Material to process:
━━━━━━━━━━━━━━━━━━━━━━━━━━━━━━
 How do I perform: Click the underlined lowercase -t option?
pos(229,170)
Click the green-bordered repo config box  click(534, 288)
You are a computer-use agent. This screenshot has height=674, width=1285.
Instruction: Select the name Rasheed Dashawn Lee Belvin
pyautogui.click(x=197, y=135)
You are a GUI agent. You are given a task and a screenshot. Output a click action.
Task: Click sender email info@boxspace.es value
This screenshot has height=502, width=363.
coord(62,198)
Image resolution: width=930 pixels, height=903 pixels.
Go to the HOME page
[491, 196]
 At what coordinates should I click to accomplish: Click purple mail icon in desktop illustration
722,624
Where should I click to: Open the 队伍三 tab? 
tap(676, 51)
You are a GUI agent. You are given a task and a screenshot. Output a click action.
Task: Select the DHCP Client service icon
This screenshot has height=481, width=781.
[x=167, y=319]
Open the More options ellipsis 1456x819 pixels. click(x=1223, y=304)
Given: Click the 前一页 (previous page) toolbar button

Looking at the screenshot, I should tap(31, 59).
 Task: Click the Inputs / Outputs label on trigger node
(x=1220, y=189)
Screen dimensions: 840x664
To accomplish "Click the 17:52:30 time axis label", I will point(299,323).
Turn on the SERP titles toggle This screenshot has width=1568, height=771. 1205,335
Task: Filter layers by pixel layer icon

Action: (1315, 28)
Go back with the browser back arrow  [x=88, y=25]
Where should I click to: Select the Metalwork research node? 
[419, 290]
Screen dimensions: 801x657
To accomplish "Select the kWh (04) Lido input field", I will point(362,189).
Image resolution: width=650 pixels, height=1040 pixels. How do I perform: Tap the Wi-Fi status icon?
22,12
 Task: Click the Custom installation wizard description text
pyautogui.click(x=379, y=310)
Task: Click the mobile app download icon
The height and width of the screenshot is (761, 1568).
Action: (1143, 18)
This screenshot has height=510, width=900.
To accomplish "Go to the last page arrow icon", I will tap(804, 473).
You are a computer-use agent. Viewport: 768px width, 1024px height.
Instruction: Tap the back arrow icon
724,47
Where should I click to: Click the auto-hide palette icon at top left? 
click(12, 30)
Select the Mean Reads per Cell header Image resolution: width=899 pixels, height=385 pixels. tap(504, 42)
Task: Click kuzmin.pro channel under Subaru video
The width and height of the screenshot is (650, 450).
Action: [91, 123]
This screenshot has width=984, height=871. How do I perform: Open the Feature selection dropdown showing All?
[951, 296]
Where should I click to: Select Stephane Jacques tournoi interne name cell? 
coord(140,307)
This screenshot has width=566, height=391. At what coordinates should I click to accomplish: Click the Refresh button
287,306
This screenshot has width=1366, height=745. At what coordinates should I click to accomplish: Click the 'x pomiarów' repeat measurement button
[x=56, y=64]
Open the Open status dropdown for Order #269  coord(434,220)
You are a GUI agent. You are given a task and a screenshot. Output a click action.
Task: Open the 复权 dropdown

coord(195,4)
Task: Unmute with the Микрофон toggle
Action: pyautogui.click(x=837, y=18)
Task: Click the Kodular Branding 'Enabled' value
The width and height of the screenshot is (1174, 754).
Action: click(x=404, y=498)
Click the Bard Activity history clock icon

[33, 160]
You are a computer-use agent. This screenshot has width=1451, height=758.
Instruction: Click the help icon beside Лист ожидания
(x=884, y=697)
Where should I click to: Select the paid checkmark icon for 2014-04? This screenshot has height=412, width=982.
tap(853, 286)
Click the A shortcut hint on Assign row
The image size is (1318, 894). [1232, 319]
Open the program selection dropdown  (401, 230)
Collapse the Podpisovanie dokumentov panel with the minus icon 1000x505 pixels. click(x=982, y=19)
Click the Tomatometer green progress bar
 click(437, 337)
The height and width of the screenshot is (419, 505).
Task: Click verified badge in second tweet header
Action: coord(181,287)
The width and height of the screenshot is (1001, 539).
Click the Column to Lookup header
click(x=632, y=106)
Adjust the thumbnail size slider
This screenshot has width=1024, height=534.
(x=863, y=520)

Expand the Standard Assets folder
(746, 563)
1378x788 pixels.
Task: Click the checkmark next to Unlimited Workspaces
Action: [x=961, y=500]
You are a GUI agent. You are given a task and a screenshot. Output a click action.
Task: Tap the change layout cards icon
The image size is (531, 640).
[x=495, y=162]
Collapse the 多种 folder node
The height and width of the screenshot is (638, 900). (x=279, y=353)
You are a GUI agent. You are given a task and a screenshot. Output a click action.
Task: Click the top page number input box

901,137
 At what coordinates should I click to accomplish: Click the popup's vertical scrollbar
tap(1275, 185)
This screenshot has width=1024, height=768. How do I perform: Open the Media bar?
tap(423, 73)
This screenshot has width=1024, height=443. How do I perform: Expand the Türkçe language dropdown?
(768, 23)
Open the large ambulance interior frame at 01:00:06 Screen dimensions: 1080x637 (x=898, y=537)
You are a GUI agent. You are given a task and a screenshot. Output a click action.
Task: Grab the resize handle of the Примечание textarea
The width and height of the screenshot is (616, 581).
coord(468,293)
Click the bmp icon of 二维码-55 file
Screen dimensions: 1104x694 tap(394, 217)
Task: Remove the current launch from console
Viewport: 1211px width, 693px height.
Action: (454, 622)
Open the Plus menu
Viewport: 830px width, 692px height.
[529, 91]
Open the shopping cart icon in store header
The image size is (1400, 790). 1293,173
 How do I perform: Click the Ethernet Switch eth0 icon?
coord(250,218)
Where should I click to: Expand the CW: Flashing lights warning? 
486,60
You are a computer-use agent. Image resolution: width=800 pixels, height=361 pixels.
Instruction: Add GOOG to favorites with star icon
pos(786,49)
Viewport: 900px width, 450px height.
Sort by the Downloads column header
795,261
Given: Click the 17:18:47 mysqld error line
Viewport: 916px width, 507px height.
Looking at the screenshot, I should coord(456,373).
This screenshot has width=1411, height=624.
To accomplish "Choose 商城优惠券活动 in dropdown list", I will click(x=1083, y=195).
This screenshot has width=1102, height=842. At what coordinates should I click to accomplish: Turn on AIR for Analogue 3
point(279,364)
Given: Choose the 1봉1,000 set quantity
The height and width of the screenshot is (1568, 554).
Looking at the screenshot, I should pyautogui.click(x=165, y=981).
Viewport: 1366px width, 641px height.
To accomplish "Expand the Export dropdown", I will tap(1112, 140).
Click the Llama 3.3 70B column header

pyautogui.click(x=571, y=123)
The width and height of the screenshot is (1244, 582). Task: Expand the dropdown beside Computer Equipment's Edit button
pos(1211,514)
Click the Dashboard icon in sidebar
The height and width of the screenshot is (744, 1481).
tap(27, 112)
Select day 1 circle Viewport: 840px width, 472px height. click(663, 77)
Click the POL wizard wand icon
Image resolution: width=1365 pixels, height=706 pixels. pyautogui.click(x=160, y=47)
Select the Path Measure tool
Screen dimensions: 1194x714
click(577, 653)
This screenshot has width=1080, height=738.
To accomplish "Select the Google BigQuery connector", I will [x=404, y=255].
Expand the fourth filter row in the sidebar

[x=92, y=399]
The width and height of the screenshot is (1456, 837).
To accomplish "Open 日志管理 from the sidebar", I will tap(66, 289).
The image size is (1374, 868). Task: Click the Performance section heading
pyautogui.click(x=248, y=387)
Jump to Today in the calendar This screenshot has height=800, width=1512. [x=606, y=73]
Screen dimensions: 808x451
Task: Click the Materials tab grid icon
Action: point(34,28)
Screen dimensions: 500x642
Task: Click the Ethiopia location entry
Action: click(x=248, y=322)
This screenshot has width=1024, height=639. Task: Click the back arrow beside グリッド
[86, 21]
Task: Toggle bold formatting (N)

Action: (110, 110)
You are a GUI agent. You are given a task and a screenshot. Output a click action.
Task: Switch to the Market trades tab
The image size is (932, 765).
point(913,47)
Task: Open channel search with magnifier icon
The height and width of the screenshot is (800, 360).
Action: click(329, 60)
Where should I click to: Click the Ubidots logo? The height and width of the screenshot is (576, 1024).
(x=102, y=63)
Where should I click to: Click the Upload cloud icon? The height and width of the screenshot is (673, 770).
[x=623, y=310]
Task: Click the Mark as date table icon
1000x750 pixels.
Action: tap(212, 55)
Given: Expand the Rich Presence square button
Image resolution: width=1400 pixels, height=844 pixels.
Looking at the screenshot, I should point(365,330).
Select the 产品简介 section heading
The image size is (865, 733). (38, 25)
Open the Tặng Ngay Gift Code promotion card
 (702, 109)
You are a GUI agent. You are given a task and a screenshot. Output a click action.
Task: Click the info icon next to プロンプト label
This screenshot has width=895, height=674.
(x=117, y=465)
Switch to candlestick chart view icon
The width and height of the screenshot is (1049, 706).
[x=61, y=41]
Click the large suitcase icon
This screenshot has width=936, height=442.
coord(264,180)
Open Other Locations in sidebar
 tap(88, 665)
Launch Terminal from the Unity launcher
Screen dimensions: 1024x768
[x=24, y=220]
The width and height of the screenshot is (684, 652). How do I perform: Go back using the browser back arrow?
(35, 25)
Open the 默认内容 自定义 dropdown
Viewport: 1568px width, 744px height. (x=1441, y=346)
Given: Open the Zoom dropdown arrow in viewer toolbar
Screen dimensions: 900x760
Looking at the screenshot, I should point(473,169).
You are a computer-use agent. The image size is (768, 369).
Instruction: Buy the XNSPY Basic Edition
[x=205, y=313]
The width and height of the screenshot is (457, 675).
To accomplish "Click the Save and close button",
━━━━━━━━━━━━━━━━━━━━━━━━━━━━━━
Work order: What is needed is a verbatim copy of every line in the records above from the one containing "Viewport: 830px width, 692px height." down to the one containing "Select day 1", both included, and nothing more.

Answer to this task:
Viewport: 830px width, 692px height.
[529, 91]
Open the shopping cart icon in store header
The image size is (1400, 790). 1293,173
 How do I perform: Click the Ethernet Switch eth0 icon?
coord(250,218)
Where should I click to: Expand the CW: Flashing lights warning? 
486,60
You are a computer-use agent. Image resolution: width=800 pixels, height=361 pixels.
Instruction: Add GOOG to favorites with star icon
pos(786,49)
Viewport: 900px width, 450px height.
Sort by the Downloads column header
795,261
Given: Click the 17:18:47 mysqld error line
Viewport: 916px width, 507px height.
Looking at the screenshot, I should coord(456,373).
This screenshot has width=1411, height=624.
To accomplish "Choose 商城优惠券活动 in dropdown list", I will click(x=1083, y=195).
This screenshot has width=1102, height=842. At what coordinates should I click to accomplish: Turn on AIR for Analogue 3
point(279,364)
Given: Choose the 1봉1,000 set quantity
The height and width of the screenshot is (1568, 554).
Looking at the screenshot, I should pyautogui.click(x=165, y=981).
Viewport: 1366px width, 641px height.
To accomplish "Expand the Export dropdown", I will tap(1112, 140).
Click the Llama 3.3 70B column header

pyautogui.click(x=571, y=123)
The width and height of the screenshot is (1244, 582). Task: Expand the dropdown beside Computer Equipment's Edit button
pos(1211,514)
Click the Dashboard icon in sidebar
The height and width of the screenshot is (744, 1481).
tap(27, 112)
Select day 1 circle Viewport: 840px width, 472px height. click(663, 77)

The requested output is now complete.